Down to the last line, restate the records word for word, but not the pictures.
[DATA RECORDS — start]
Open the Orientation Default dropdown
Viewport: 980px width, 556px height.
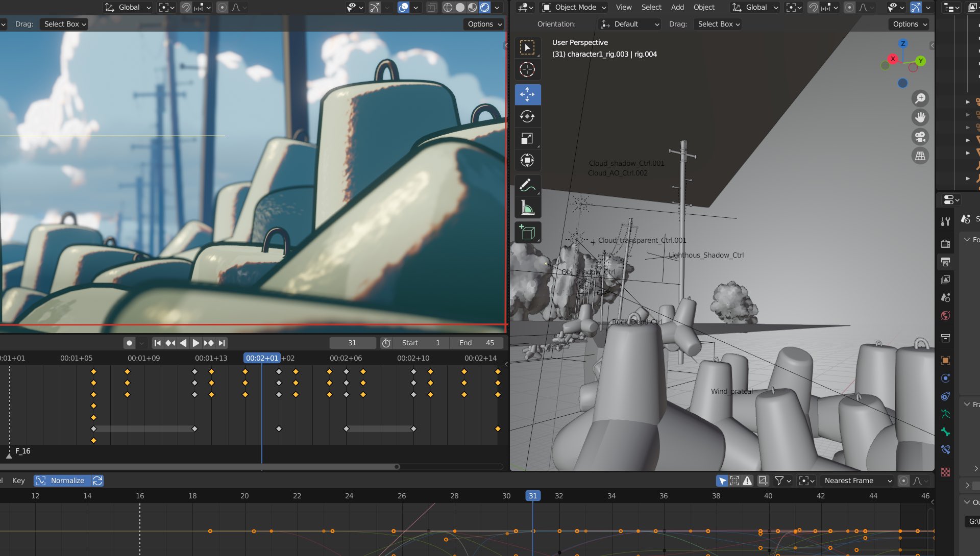(x=629, y=24)
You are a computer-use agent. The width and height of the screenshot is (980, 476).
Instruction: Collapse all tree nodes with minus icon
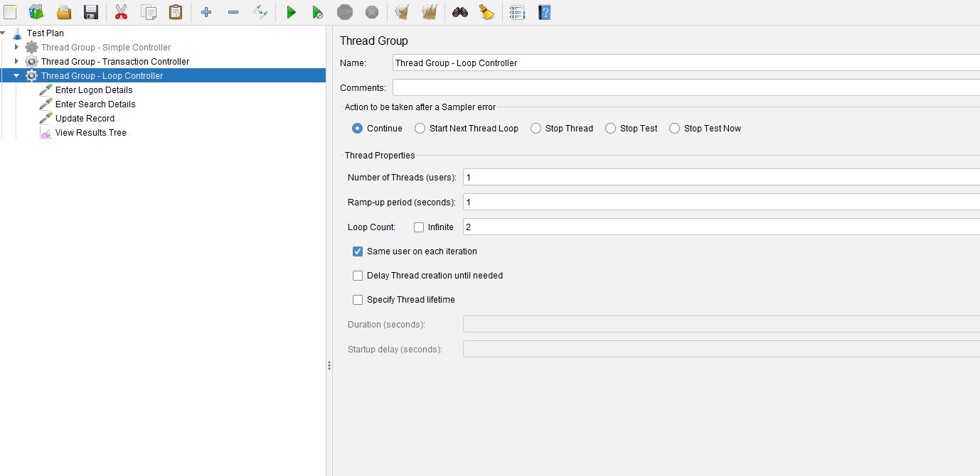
[DATA RECORDS — finish]
• ANSWER TO THIS TASK:
Open the Orientation Default dropdown
Viewport: 980px width, 556px height.
(x=629, y=24)
You are a computer-use agent. The width and height of the screenshot is (980, 476).
Instruction: Collapse all tree nodes with minus icon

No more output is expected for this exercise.